--- begin RECORDS FOR THE TASK ---
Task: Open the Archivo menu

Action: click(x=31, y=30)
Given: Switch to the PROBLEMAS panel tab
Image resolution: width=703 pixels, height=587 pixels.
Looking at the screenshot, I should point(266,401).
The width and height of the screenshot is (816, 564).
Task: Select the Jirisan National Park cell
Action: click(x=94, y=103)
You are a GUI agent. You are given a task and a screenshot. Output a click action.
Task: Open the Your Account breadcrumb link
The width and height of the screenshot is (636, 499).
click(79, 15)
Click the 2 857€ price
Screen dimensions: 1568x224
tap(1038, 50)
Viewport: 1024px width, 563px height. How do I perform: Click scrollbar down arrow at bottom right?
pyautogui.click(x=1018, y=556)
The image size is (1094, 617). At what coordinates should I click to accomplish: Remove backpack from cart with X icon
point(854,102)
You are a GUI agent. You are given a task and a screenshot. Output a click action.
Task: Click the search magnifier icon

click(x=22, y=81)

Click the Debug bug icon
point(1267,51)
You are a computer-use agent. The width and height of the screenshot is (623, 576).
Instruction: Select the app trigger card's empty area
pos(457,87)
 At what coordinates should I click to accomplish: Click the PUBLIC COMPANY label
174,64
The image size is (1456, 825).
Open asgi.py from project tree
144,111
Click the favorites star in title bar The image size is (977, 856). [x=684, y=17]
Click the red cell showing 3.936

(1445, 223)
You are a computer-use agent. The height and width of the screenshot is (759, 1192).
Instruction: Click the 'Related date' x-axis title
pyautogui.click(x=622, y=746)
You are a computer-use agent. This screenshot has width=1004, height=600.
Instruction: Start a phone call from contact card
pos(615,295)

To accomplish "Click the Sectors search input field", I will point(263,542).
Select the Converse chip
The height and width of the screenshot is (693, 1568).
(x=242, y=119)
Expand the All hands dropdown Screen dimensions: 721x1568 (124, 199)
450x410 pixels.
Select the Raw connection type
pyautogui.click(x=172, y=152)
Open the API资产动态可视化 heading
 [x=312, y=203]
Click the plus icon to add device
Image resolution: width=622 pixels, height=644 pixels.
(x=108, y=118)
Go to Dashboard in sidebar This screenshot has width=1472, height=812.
--- end RECORDS FOR THE TASK ---
Repeat the records with every "Instruction" swapped for "Goal" and nothing else changed.

Task: Open the Archivo menu

Action: click(x=31, y=30)
Given: Switch to the PROBLEMAS panel tab
Image resolution: width=703 pixels, height=587 pixels.
Looking at the screenshot, I should point(266,401).
The width and height of the screenshot is (816, 564).
Task: Select the Jirisan National Park cell
Action: click(x=94, y=103)
You are a GUI agent. You are given a task and a screenshot. Output a click action.
Task: Open the Your Account breadcrumb link
The width and height of the screenshot is (636, 499).
click(79, 15)
Click the 2 857€ price
Screen dimensions: 1568x224
tap(1038, 50)
Viewport: 1024px width, 563px height. How do I perform: Click scrollbar down arrow at bottom right?
pyautogui.click(x=1018, y=556)
The image size is (1094, 617). At what coordinates should I click to accomplish: Remove backpack from cart with X icon
point(854,102)
You are a GUI agent. You are given a task and a screenshot. Output a click action.
Task: Click the search magnifier icon

click(x=22, y=81)

Click the Debug bug icon
point(1267,51)
You are a computer-use agent. The width and height of the screenshot is (623, 576).
Goal: Select the app trigger card's empty area
pos(457,87)
 At what coordinates should I click to accomplish: Click the PUBLIC COMPANY label
174,64
The image size is (1456, 825).
Open asgi.py from project tree
144,111
Click the favorites star in title bar The image size is (977, 856). [x=684, y=17]
Click the red cell showing 3.936

(1445, 223)
You are a computer-use agent. The height and width of the screenshot is (759, 1192).
Goal: Click the 'Related date' x-axis title
pyautogui.click(x=622, y=746)
You are a computer-use agent. This screenshot has width=1004, height=600.
Goal: Start a phone call from contact card
pos(615,295)

To accomplish "Click the Sectors search input field", I will point(263,542).
Select the Converse chip
The height and width of the screenshot is (693, 1568).
(x=242, y=119)
Expand the All hands dropdown Screen dimensions: 721x1568 (124, 199)
450x410 pixels.
Select the Raw connection type
pyautogui.click(x=172, y=152)
Open the API资产动态可视化 heading
 [x=312, y=203]
Click the plus icon to add device
Image resolution: width=622 pixels, height=644 pixels.
(x=108, y=118)
Go to Dashboard in sidebar This screenshot has width=1472, height=812.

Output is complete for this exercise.